Начинало смеркаться. Первым пропали из виду вершины далеких гор. Затем серая туманная мгла стала окутывать близлежащие скалы, укрывая от взоров людей их первозданную красоту и величавость. День таял, растворялся, словно весенний снег под воздействием теплого южного ветра. Окуталась туманом и вершина Космая. Облака, целый день висевшие над землей, сгустились и разразились снегом с дождем. Все вокруг стало покрываться белой пеленой. Четники прекратили атаки, и партизаны в полном порядке, без суматохи, оставляли свои позиции и небольшими колоннами следовали в направлении горы Храбрецов, а оттуда на Космай.
Бойцы роты Лабуда ежились от холода, который своими невидимыми иголками легко проникал сквозь одежду. После боя, в ожидании своего командира, они разложили костры и занялись приготовлением ужина. Разговоров почти не было слышно. Люди то и дело с тревогой смотрели в сторону Лапаревской высоты. Какова же была их радость, когда появились Лабуд, Гордана и Зечевич. Бойцы оставили свои места у костров и окружили их плотным кольцом. Вопросам не было конца. Но многие вопросы оставались без ответа. Людям, вернувшимся из когтей смерти, не хотелось снова переживать тяжелые мгновения. Поэтому они или отмалчивались, или отнекивались. Бойцы понимали состояние товарищей и не обижались.
Лабуд, сказав, что должен доложить комиссару о выполнении задания, сразу ушел. Куда-то исчез и Зечевич, словно ему хотелось побыть одному. В роте осталась лишь Гордана. Беспредельно уставшая, с тяжестью на сердце от гибели двух товарищей, она присела у костра, прижавшись спиной к большому камню, и закрыла глаза. Блики пламени освещали ее лицо. Время шло, а она продолжала сидеть не шевелясь, и никто не пытался досаждать ей.
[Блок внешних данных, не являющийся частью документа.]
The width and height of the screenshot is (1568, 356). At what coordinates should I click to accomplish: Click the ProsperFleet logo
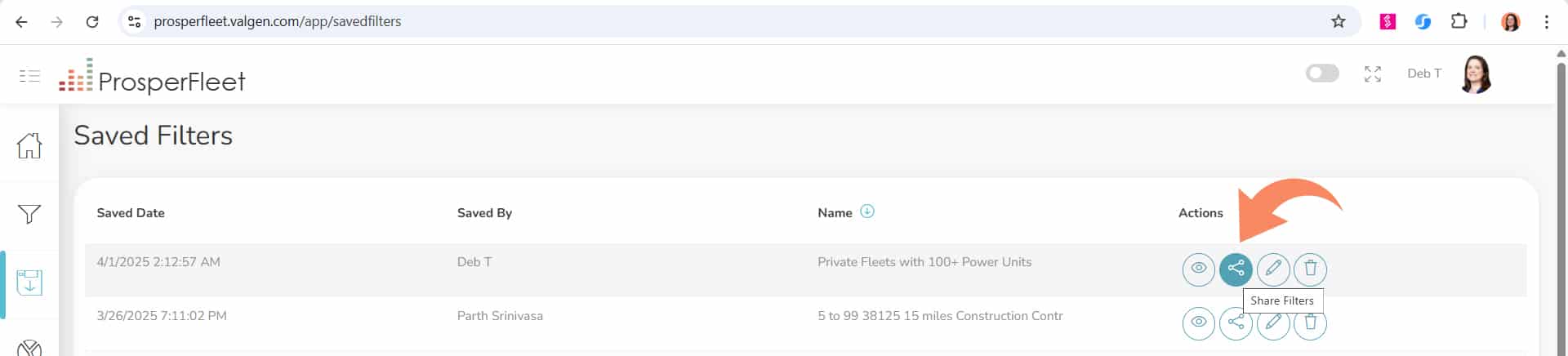[x=152, y=77]
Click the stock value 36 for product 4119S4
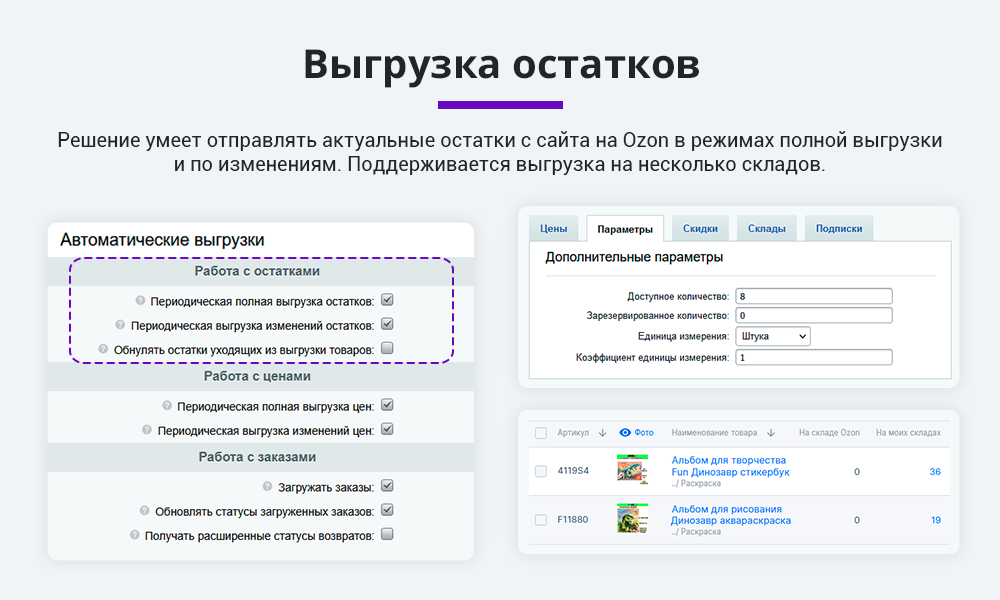Viewport: 1000px width, 600px height. pyautogui.click(x=935, y=471)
С другой стороны костра, скрестив ноги, сидел Лолич и, точно верный страж, охранял покой девушки. В каждом его жесте чувствовались любовь и нежность. Глядя на девушку, он с новой силой ощутил, как недостает ему ее взаимности. Однако где-то в глубине души у него шевелилось подозрение, что его сердце слишком непостоянно, чтобы даже такая девушка, как Гордана, смогла заполнить его до краев.
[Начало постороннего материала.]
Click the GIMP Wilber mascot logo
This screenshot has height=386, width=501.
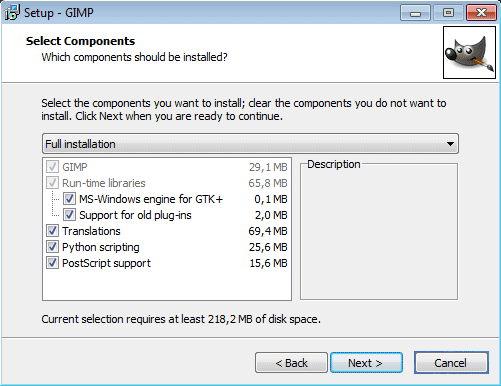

— Ты очень устала, — прошептал Пейя Лолич, — тебе надо поспать.
— Уже отдохнула, — тоже шепотом ответила Гордана, будто сообщала тайну.
— Знаешь, сколько я думал о тебе сегодня, сочувствовал тебе.
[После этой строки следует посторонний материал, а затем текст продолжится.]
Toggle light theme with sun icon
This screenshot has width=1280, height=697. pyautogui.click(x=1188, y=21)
— Сочувствовать, конечно, лучше, чем на себе чувствовать, — насмешливо ответила она, немного приоткрыв глаза.
Усталость у Горданы действительно прошла быстро: молодому здоровому организму не требуется много времени на восстановление сил. Вскоре она сидела уже с открытыми глазами и, словно путник, вернувшийся из странствия, пыталась понять, изменилось ли что-либо за время ее отсутствия. Когда на лицо стали падать крупные хлопья мокрого снега, она окончательно проснулась, но еще продолжала сидеть неподвижно, не реагируя на вопросительные взгляды товарищей. Они о многом хотели ее спросить, и она понимала их желание.